--- begin Document text ---

- Film poster
- Directed by: Marco Bellocchio
- Written by: Marco Bellocchio Massimo Fagioli
- Produced by: Pietro Valsecchi
- Starring: Vittorio Mezzogiorno Andrzej Seweryn Claire Nebout Grażyna Szapołowska
- Cinematography: Giuseppe Lanci
- Edited by: Mirco Garrone
- Music by: Carlo Crivelli
- Release date: 28 February 1991;
- Running time: 92 minutes
- Country: Italy
- Language: Italian

= The Conviction =

1991 film

The Conviction (La condanna) is a 1991 Italian drama film directed by Marco Bellocchio. It was entered into the 41st Berlin International Film Festival where it won the Silver Bear Special Jury Prize. Bellocchio wrote the script with his psychotherapist Massimo Fagioli; the two had previously collaborated on the 1986 film Devil in the Flesh.

--- end Document text ---
--- begin Dataset records ---

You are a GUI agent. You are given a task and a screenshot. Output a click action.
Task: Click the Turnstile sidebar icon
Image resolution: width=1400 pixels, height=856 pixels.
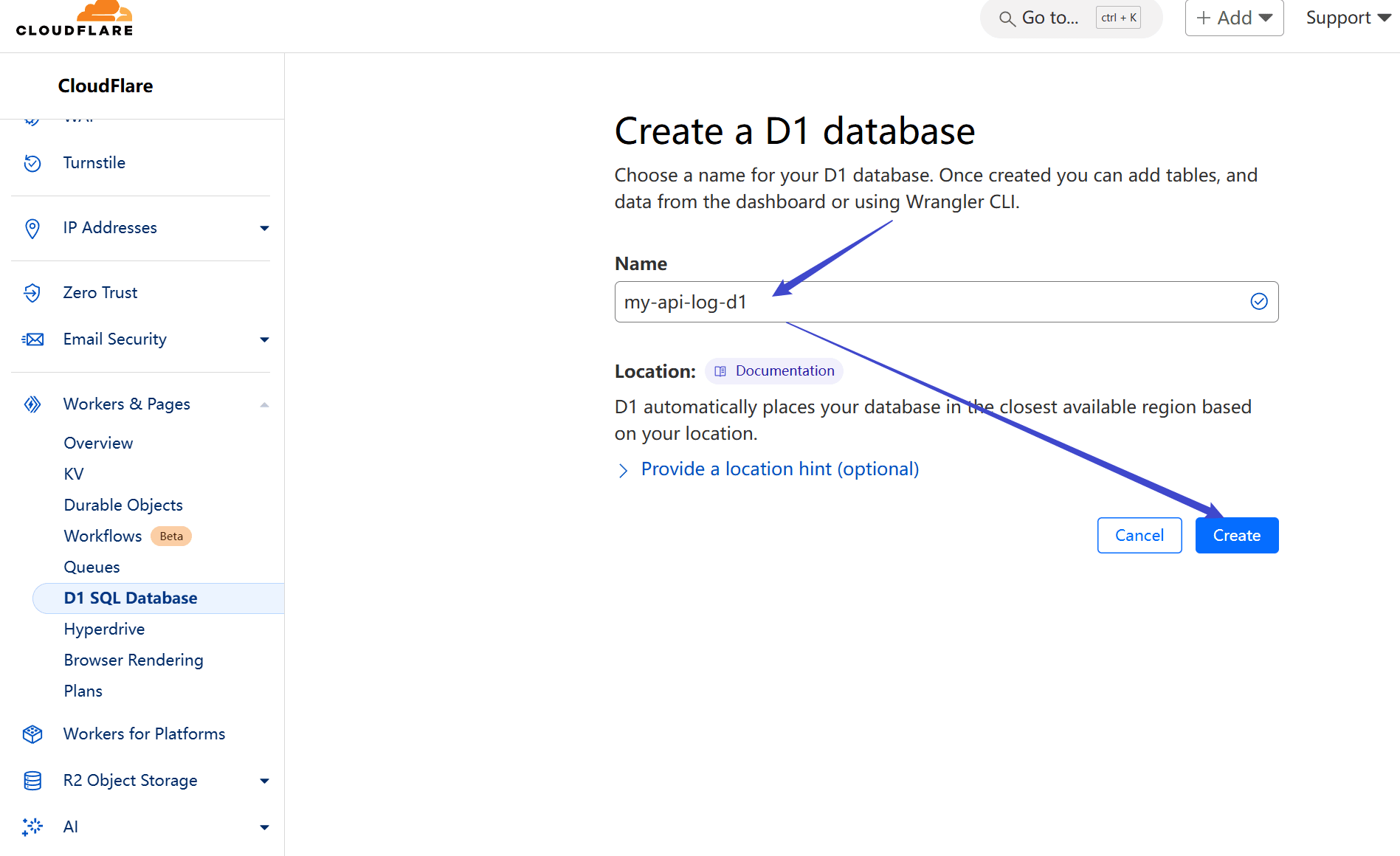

--- end Dataset records ---
--- begin Dataset records ---

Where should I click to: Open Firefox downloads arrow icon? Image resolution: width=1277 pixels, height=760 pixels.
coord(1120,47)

--- end Dataset records ---
--- begin Dataset records ---

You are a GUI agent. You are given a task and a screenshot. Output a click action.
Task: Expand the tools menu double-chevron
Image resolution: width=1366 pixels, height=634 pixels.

--- end Dataset records ---

**Work to do:** Rewrite the stretch of the article about The Conviction from "The Conviction (La" through "in the Flesh.", changing "psychotherapist" to "therapist". The rows have no connection to the article about The Conviction.

**Task answer:**
The Conviction (La condanna) is a 1991 Italian drama film directed by Marco Bellocchio. It was entered into the 41st Berlin International Film Festival where it won the Silver Bear Special Jury Prize. Bellocchio wrote the script with his therapist Massimo Fagioli; the two had previously collaborated on the 1986 film Devil in the Flesh.